Nice people are fucking weird.  (p. 244)

There are always interesting characters with “interesting” hobbies, which turn out to be some sort of key to the plot.  In Devil Said Bang, it’s Teddy Osterberg and his collection of cemeteries.  Yes, collection.

For generations, Teddy’s family has been moving cemeteries from their original plot of land to the family land outside Los Angeles.  There’s a lot of detail about the supernatural aspects of the cemeteries, but it comes down to Osterberg as caretaker of the more “special” cemeteries.  It is from this the scary little girl with the curved knife, who is running around killing people, comes.

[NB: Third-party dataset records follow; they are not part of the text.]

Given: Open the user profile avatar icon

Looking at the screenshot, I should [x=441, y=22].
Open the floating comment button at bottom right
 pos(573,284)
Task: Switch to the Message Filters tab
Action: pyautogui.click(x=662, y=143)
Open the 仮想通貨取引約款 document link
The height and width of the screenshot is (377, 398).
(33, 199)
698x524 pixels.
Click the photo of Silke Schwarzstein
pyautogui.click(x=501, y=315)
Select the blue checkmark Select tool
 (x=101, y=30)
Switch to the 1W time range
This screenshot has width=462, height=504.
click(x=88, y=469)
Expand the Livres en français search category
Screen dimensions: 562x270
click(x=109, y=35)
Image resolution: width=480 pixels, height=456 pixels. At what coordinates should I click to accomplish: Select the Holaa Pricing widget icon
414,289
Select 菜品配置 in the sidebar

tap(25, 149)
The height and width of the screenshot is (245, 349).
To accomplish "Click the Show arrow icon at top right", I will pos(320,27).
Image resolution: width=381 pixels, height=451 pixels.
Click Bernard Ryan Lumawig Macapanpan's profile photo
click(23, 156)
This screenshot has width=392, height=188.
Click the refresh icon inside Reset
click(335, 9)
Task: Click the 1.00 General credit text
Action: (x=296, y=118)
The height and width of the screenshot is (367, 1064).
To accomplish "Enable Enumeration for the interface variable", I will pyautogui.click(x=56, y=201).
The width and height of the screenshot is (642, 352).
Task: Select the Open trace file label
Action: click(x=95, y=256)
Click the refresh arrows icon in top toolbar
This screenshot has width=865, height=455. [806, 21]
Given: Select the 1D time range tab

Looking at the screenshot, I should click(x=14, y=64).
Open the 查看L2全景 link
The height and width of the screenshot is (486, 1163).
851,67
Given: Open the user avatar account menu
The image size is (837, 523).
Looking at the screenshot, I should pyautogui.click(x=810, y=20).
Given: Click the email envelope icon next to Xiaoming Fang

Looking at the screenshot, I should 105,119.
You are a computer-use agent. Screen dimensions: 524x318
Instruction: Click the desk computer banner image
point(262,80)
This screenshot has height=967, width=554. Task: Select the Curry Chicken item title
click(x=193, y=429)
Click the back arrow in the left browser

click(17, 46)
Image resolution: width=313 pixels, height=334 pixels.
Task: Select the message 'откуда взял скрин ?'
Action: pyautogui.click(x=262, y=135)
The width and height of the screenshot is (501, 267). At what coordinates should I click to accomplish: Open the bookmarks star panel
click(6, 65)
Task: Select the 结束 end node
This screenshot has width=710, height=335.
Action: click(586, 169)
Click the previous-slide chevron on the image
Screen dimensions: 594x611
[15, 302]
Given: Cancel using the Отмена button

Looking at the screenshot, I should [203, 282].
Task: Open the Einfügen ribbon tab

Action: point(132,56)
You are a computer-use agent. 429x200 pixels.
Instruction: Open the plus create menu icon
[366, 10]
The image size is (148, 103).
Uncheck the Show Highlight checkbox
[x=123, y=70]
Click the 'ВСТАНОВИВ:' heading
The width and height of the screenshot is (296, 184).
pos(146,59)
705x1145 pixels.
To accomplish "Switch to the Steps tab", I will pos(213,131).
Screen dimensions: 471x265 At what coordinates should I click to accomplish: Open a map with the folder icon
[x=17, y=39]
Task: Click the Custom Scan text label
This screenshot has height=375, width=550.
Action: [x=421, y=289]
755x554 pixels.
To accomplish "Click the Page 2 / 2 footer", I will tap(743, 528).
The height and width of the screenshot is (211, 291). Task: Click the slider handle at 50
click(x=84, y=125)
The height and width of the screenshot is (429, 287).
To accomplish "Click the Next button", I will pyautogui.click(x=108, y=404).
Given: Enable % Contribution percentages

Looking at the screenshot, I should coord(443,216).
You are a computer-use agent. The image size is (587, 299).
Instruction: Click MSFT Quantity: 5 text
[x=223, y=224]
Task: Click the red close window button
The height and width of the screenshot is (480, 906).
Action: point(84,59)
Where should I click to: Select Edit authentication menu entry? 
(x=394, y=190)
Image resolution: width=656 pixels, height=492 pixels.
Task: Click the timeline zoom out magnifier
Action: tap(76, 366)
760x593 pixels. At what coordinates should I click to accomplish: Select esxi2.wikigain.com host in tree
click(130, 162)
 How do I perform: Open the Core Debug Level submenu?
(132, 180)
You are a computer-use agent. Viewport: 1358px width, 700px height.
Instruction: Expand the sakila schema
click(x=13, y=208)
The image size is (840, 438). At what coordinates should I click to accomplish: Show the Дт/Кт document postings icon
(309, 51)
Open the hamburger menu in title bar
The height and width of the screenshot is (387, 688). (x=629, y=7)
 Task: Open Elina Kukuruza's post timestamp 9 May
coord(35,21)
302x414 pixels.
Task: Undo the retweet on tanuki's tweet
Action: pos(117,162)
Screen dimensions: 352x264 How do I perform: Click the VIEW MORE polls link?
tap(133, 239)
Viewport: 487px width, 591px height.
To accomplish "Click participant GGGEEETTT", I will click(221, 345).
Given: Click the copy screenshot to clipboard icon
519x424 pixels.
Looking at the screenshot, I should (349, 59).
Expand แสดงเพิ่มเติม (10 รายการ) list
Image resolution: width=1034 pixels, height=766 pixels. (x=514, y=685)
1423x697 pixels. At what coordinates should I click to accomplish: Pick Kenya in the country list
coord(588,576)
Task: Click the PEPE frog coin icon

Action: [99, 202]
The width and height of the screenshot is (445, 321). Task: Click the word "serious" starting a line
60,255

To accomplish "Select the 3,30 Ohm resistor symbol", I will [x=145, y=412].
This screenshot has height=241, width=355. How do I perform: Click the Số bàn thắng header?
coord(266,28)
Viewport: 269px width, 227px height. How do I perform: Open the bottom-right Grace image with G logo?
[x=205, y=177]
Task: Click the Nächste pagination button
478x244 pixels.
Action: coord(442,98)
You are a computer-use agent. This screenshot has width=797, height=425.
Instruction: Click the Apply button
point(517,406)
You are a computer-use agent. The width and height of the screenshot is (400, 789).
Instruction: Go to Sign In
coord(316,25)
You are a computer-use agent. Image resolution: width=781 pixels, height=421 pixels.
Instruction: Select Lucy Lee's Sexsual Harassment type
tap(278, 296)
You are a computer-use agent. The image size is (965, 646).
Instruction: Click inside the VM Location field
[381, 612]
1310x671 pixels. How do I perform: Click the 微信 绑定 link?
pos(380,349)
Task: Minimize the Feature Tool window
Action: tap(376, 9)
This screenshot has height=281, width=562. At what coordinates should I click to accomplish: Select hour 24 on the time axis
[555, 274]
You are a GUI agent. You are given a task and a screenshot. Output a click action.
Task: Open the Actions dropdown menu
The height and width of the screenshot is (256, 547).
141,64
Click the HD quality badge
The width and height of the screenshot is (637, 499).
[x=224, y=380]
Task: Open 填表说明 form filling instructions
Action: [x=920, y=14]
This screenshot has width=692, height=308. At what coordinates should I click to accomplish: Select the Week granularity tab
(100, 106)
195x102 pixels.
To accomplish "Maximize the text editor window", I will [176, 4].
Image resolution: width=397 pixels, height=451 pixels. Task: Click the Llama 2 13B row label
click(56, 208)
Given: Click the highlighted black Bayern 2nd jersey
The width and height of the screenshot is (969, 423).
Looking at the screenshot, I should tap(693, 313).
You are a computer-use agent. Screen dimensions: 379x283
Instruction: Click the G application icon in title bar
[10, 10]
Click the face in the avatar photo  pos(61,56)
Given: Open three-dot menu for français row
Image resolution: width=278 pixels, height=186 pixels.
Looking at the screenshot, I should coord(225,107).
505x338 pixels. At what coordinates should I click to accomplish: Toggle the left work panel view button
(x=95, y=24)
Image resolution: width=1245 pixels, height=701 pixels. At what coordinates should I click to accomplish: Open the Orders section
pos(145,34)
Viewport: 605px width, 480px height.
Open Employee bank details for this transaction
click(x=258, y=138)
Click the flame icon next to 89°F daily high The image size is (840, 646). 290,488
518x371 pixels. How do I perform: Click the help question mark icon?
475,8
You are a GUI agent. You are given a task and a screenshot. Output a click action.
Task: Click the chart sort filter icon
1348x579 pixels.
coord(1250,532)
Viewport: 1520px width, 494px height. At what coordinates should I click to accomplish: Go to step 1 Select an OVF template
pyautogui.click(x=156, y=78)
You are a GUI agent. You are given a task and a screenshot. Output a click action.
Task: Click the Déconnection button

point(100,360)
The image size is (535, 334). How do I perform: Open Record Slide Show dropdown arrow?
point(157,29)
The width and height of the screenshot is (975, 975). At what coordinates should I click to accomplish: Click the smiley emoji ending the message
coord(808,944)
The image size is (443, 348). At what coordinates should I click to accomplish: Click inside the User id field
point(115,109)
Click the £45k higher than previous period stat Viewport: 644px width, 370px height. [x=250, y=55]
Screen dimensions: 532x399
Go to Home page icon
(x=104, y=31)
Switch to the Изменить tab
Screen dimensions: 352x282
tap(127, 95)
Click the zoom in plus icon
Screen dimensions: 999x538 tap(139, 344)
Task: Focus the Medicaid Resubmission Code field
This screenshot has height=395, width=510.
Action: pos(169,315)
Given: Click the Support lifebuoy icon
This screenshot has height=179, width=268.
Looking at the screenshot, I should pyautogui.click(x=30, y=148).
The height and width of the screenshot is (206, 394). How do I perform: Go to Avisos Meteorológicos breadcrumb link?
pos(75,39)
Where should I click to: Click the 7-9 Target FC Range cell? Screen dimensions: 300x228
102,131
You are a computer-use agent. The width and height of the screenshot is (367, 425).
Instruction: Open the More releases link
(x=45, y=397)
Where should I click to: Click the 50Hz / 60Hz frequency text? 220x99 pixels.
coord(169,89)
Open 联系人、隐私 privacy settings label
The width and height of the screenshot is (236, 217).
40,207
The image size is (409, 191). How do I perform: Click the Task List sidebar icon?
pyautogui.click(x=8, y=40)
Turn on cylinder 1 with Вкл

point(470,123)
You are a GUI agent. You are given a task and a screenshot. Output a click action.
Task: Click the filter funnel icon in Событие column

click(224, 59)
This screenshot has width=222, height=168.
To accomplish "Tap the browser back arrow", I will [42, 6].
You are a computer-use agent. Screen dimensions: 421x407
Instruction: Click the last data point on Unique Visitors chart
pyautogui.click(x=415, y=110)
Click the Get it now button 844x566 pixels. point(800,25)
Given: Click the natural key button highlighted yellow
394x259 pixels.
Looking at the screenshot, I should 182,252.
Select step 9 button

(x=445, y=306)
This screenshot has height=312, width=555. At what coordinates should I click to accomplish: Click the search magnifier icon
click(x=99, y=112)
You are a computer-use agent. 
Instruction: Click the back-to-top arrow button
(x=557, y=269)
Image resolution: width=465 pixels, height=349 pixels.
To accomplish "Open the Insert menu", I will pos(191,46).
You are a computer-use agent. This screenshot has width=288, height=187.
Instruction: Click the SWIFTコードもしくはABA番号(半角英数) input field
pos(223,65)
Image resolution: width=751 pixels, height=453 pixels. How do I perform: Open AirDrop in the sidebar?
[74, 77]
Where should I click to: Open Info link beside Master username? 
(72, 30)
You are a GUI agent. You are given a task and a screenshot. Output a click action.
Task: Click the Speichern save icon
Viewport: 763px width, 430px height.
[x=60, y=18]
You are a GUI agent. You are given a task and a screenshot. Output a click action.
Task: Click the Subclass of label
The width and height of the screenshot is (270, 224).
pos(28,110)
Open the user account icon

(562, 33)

Did I mention Sandman Slim is dark?

Not only am I fascinated by the mythology Kadrey uses, the machinations and politicking also fascinate me.  How do people think like that?  How do they know how to find that piece of information which will allow them to manipulate others?  How do they think three, four, five steps ahead of the others?  Reading Slim play off the others who think they have one up on him in Hell is fascinating.  As are all the new and inventive tools used to kill the nasties for whom a shotgun isn’t enough.

Richard Kadrey’s books are not for the squeamish, or for those who hold their mythology dear.  I find them very entertaining, if sometimes gross, and I always learn something new about mythology; especially Christian mythology.  Kadrey sends me scurrying into the stacks to look up information, and gives me things to think on deeply which allows me space to reframe what I think I already know.